Utbe ibni Gazvan, ilk müslümanlardandır.

Mudar kabilesine mensup olup, adı Utbe, künyesi Ebu Abdullah’dır. Babası Gazvan bin Cabir’dir. Utbe de diğer müslümanlar gibi Mekke müşriklerinin işkencelerine, eza ve cefalarına maruz kaldı.

Bu sebepten ilk defa Habeşistan’a daha sonra Medine-i Münevvere’ye hicret etti.

O, ok atmakta pek mahir idi.

Bedir, Uhud, Hendek gibi meşhur maharebelerde İki Cihan Güneşi Efendimizin yanından hiç ayrılmadı.

Onu müdafaa için her türlü gayret ve fedakarlığı gösterdi.

Resul-i Ekrem (s.a.v) Efendimiz onun şecaat ve mertliğini övdü.

O, Ubulle’nin fethinde gösterdiği kahramanlığı ile tanındı.

Hz. Ömer (r.a.) onu İran ve Hindistan taraflarına seferlere gönderdi.

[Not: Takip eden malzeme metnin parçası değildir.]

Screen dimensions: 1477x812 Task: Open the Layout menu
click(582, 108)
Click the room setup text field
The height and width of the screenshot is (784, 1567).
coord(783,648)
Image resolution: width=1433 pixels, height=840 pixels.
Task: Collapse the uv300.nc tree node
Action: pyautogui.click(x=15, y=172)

Ubulle üzerine gönderdiği 300- 500 kişilik küçük ordunun başına komutan tayin etti.

Orduyu uğurlarken ona şu tavsiyelerde bulundu:

‘’Utbe! Seni Ubulle diyarına gönderiyorum.

Burası düşmanların kalesidir.

Senin orada muvaffak olmanı temenni ediyorum.

Allah yardımcın olsun.

Oraya vardığında halkı Allah yoluna davet et, İcabet edenleri kabul et.

Davetini kabul etmeyenlere cizye teklif et.

Cizyeyi verirlerse bir şey yapma.

Vermezlerse harbet.

Utbe! Allah’tan kork ve dikkat et.

Sakın kibir ve gurura kapılma.

Sen Resulullah (s.a.v) ile arkadaşlık ettin.

O sayede zilletten izzete erdin. Zayıf iken kuvvet buldun.

Nihayet sen emir oldun. İtaat edilen bir komutan oldun. Söylediğin söz dinleniyor, emrine itaat ediliyor. Bunca nimet seni azdırıp aldatmasın. Cehenneme düşürmesin. Allah Te’ala seni, beni ve cümlemizi korusun’’

Bu emirnameyi alan Utbe İbni Gazvan (r.a.) küçük ordusuyla Ubulle taraflarına sefere çıktı.

Ubulle, Dicle kenarında kurulmuş müstahkem bir şehirdi.

İranlılar orayı silah deposu haline getirmişlerdi. Kalelerin burçlarına, düşmanlarını gözetleme yerleri yapmışlardı. Utbe (r.a.)’ın ordusu ise az ve silah bakımından zayıftı. Fakat azmin elinden hiçbir şey kurtulamazdı.

Utbe (r.a.) şehre yaklaşınca ordusunu yeni bir harp nizamına koydu. Az sayıda kadın savaşçı vardı. Mızrakların saplarına astığı sancakları onlara verdi ve şu talimatta bulundu: ‘’Biz şehre yaklaştığımızda sizler geride bir toz bulutu kaldırın’’ dedi.

Arkada büyük bir toz bulutu kaldırıldı. Düşmana büyük bir ordu geliyor görüntüsü verildi. İran ordusunu korku ve telaş aldı.

Kendi sayılarının azlığını düşünerek karşı koyamayacaklarına kanaat getirdiler ve şehri terketmeye başladılar. Savaş psikolojik olarak kazanılmış oldu.